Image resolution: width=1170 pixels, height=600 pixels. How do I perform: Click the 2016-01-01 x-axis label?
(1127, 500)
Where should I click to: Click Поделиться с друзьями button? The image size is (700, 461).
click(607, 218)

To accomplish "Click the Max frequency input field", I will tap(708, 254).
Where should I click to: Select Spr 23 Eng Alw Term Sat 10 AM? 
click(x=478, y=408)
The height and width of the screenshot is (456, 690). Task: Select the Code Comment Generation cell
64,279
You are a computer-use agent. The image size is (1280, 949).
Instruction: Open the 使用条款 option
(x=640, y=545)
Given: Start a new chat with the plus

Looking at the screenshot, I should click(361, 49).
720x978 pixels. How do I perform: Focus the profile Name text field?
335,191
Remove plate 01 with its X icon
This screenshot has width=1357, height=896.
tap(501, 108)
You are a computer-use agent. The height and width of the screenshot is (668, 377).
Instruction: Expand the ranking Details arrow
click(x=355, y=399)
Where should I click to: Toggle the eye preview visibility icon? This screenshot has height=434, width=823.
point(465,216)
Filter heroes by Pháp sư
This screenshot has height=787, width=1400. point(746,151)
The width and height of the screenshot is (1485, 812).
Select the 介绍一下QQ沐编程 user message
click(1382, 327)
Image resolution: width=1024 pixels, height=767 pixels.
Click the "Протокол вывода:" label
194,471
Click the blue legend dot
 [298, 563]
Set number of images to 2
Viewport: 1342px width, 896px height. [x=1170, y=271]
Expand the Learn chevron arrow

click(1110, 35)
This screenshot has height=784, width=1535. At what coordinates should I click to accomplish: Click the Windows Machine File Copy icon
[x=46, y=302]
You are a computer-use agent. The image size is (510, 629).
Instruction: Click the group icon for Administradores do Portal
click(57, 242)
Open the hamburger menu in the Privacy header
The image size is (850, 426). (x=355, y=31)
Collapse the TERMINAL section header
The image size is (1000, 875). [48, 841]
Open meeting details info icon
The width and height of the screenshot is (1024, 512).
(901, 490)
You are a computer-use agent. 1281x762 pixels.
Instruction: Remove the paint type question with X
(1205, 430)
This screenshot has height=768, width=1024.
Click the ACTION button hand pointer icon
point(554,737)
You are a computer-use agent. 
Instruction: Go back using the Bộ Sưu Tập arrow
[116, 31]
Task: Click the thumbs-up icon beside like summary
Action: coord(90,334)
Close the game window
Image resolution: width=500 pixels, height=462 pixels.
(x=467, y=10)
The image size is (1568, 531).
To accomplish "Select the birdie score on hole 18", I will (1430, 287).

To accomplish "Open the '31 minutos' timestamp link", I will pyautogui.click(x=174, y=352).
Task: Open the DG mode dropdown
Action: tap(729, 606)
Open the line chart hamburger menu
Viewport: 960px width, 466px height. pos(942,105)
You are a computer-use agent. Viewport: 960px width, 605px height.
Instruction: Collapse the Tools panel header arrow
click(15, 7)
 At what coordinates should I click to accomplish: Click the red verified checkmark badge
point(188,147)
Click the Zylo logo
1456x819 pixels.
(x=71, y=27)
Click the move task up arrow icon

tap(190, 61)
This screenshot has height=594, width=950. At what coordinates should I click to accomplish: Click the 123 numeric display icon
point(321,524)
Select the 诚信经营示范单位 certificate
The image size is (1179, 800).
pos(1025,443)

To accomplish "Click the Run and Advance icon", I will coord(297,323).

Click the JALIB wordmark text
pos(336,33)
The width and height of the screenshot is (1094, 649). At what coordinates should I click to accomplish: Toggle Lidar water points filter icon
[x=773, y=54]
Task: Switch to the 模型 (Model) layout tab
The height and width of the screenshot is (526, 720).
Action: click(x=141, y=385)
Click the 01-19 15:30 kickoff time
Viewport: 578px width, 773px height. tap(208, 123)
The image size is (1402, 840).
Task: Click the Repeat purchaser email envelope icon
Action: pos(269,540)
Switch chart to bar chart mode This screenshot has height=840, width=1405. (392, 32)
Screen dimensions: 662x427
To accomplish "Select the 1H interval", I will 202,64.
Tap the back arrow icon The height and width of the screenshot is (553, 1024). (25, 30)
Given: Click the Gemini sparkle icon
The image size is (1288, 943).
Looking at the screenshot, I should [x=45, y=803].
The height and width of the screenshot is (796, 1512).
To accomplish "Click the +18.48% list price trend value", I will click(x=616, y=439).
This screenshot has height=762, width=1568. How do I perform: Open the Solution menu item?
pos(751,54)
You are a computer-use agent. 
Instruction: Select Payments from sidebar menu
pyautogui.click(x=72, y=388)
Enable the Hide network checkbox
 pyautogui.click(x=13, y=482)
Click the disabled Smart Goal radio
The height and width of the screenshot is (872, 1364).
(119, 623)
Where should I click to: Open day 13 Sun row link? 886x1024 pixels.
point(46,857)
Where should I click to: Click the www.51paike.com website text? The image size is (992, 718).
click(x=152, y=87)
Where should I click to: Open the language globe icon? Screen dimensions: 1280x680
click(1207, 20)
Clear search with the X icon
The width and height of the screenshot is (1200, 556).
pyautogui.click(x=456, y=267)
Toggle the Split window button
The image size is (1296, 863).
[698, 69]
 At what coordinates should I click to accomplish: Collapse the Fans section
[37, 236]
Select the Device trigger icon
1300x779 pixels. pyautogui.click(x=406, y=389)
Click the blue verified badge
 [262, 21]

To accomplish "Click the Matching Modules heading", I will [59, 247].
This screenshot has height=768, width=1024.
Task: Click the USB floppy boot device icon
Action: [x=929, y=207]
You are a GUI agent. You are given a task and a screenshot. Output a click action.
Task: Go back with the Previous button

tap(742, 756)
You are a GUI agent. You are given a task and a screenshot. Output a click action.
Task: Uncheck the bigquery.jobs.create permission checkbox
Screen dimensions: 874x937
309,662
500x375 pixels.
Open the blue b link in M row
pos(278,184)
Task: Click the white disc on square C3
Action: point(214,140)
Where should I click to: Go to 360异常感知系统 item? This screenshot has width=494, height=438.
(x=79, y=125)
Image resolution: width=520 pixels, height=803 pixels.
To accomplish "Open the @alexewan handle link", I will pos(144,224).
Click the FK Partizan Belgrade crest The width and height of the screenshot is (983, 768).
★ ★ ★ ★
Work required: Determine how many lines in the listing include the string "agent", and answer with that number alone.

Answer box: 9